Spawn actor in networked game: noticeable delay when lag is high

I have an actor called Explosive and it uses physics simulation (I know, bad, but I always can change it to projectile movement).
When lag is 0 literally everything is fine: I can shoot Explosives, they work cool.
When lag is 200-300 ms then I can notice significant delay between LMB and actor spawn, what is pretty much expected in the way I’am doing it.
If for bullets (there is also bullets, but they are not an actors) I can prespawn “fake” bullet and I don’t even need to have any linkage with server ones, then I don’t know what to do with Explosive.
I need to spawn them instantly on client, send message to server that it also need to do that, resimulate them on server and bind server and client together… Sounds mad.
There is one solution I know, but I’am 100% sure that there is much more elegant solution that this one:
Spawn local actor on client and also send message on server, then when server’s Explosive appears on client machine delete local Explosive. This will take much of code to do that…
In short, how to spawn actor on server with instant feedback on client? or How to spawn replicated actor without significant delay in networked games?

I have the same problem, if you have a solution, can you comment here?

There is, but you will not like it.
There should be a gun, that looks after the projectiles it has created.
On client it should first send the shot data (basically info about how the projectile was fired) and spawn the projectile locally and save the pointer to it into some array. On client it does nothing except flying, obviously.
On server, on the other hand, when server receives client’s wish to fire the projectile it launches:

  1. Non-replicated actual projectile that deals damage and sends to everyone, except to the client that fired it, message to create cosmetic projectile, just like the one that client-initiator has created earlier locally;
  2. Replicated actual projectile which’s movement is replicated among clients, but is not replicated to the client-initiator.
    I would prefer the option number 1, since it does not make mess between actual projectile (which is invisible, actually) and just cosmetic one in a single actor class, and it’s easy to send RPC to everyone – the owning client will just not spawn it since it (the client) already has one.
    The second option is possible, but it makes code a little bit more difficult to understand, since the flow of a single actor divides between having it as a true one and as a fake one.
    I would recommend using image of an actor, it’s fake and approximate representation for everyone, that is so much easier to handle.
    Of course, while the projectile is in scene you can make movement corrections if needed by sending messages like “I want to make sure that you know it bounced off the wall here” to the gun actor and the gun, having all projectiles saved in some array, corrects the position of the projectile. And again, if you’re working with images it’s easy to do.
    P.S. Image is when you separate actual position of the object and it’s visible and hittable part. You lose precision, but increase ease of use.
    P.P.S. My English has evolved dramatically since then, daayym…

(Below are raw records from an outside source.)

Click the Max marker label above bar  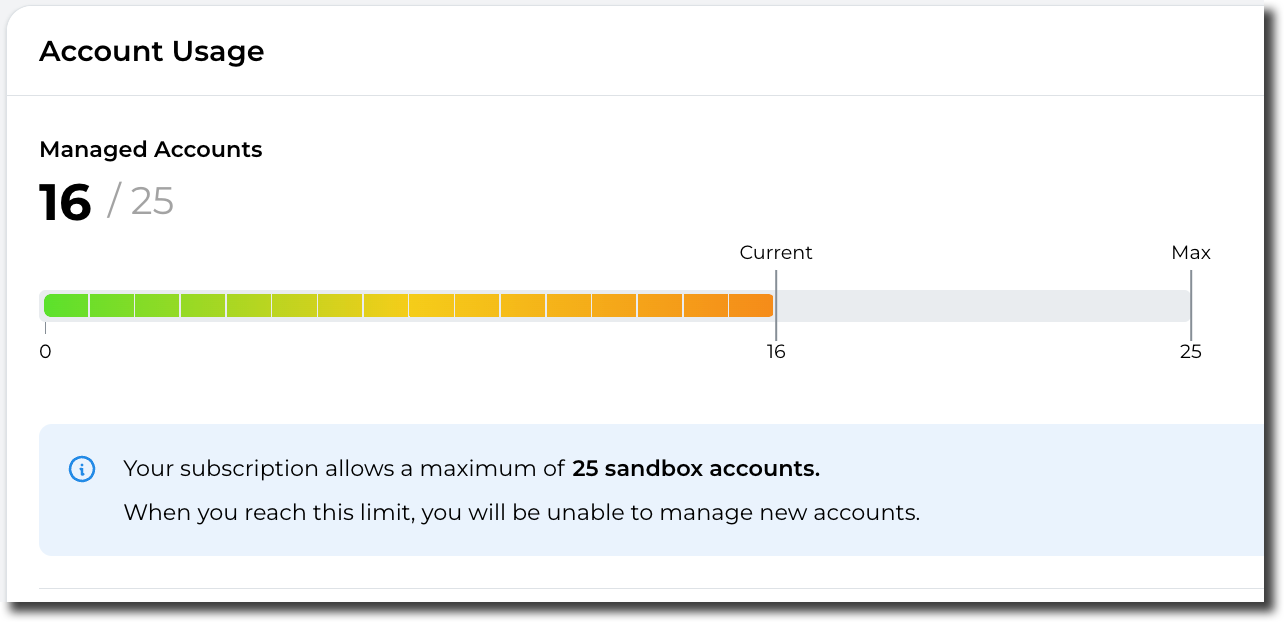(1190, 253)
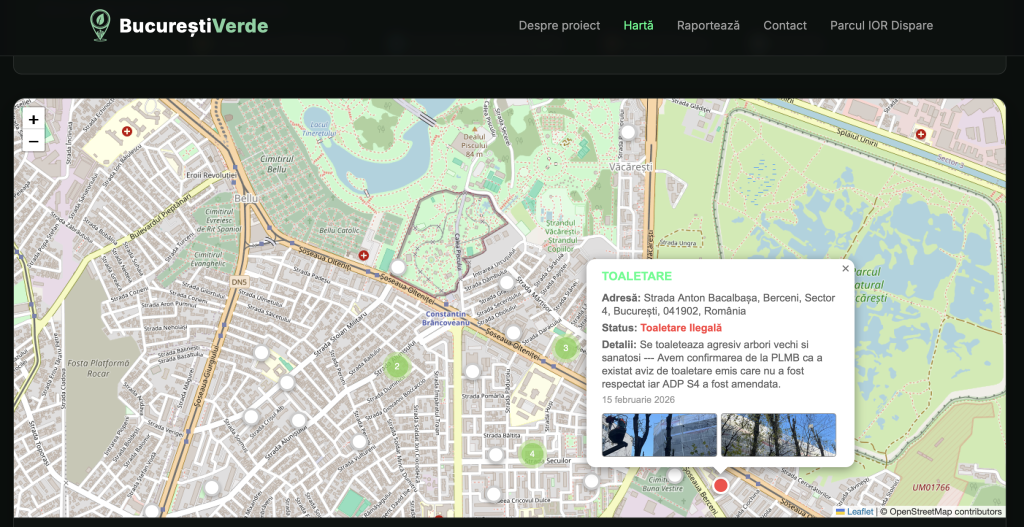Image resolution: width=1024 pixels, height=527 pixels.
Task: Zoom out the map with minus button
Action: [x=34, y=141]
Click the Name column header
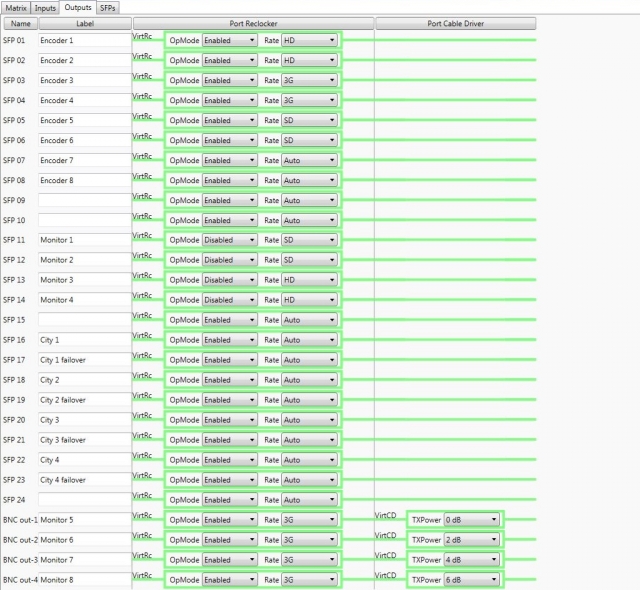The height and width of the screenshot is (590, 640). [20, 23]
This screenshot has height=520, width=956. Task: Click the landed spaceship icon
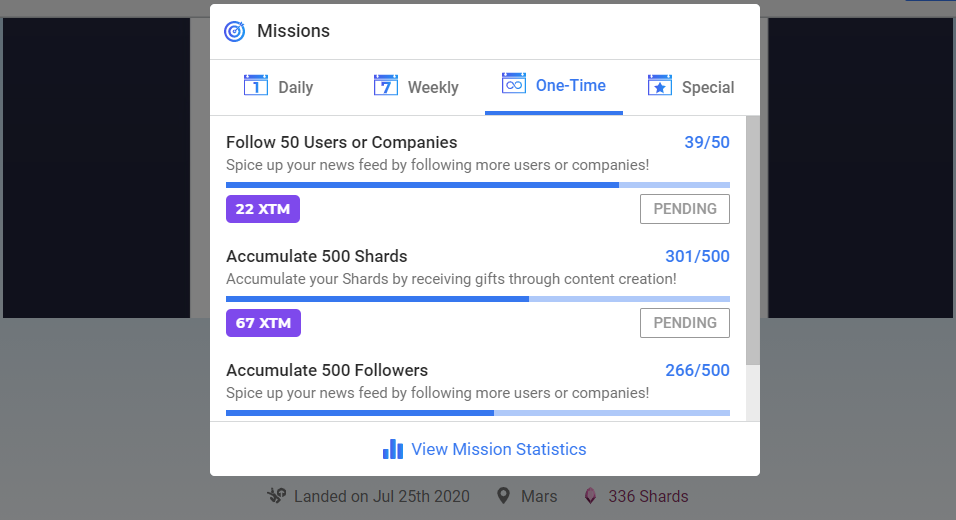[x=277, y=496]
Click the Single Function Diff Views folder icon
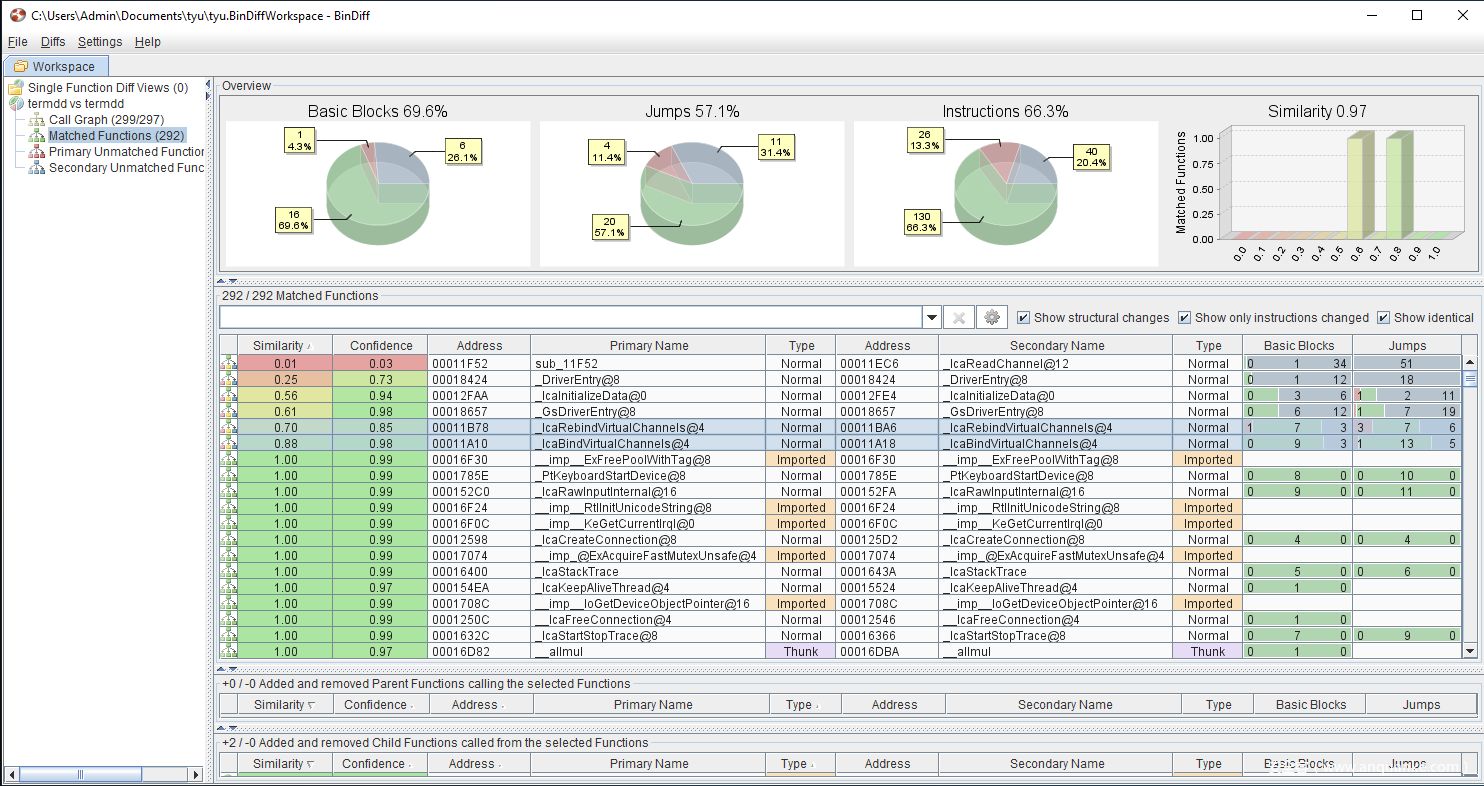Viewport: 1484px width, 786px height. click(x=16, y=88)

So what you meant is that the character must have a child actor in which you will call the function for the child to shoot the projectile, since, who will shoot in fact is the client who is the child actor and not you who is the character
or set the projectile to unreplicated for the client, which called and will only be visible to the other clients and to you, you will see the projectile as unreplicated, and if some event that needs to be seen for everyone in the projectile then it defines as replicated and calls the event for everyone, example: Create particle, before it self-destructs.

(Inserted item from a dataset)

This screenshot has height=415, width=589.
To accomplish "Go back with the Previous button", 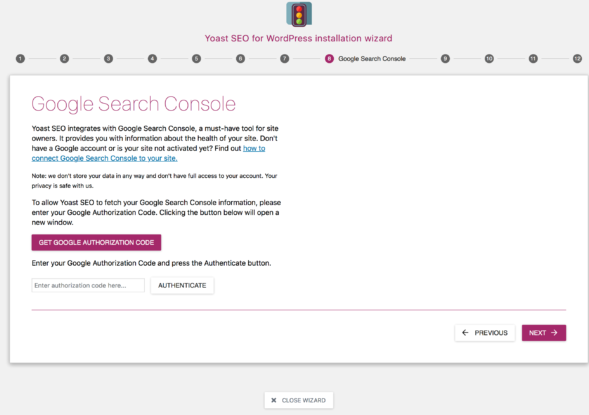I will (x=485, y=333).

It would be like an instant lag for all the clients on the server, but it can work, I’ve never tried it before.

Well, it’s not necessary for it to be an actor, it can be component or even simple UObject, the fact is that none of the projectiles is replicated. Switching between replicated and unreplicated is not very good idea, at least because it’s rather uncomfortable way to do this.
The only replicated actor is the gun that shoots: it sends to server messages about shots and receives back messages about events that are happening to the certain projectiles (and makes needed corrections).
Making projectile as an actor might be a good idea, since if the gun gets destroyed the projectile will remain and will self-destruct after a period of time automatically.
You also can do tricky stuff with delay, but it is really tricky: you can slowly interpolate position between what non-shooter client sees (with net lag) and what it would look like on server (with no net lag). Basically you have projectile on server, that is source one, and projectile on receiving client, that is delayed one. Knowing the approximate amount of delay we can simulate the projectile in such way that, for example, in 1 second it will gain the time difference.
Like this: The projectile has been shot, it’s time is 0 on server. Receiving client will see it be launched with a delay, so when server simulated 0.2 seconds, client only got the message and spawned the projectile. But after 1 second projectile’s time becomes 1.2 secs and client’s one also becomes 1.2 secs, because in 1 second it simulated 1.2 seconds of flight time. Might or might not be visible, but reduces the effect of “being hit behind the cover”.
And net lag is the thing you can’t get rid of if it’s present. You have to sacrifice something.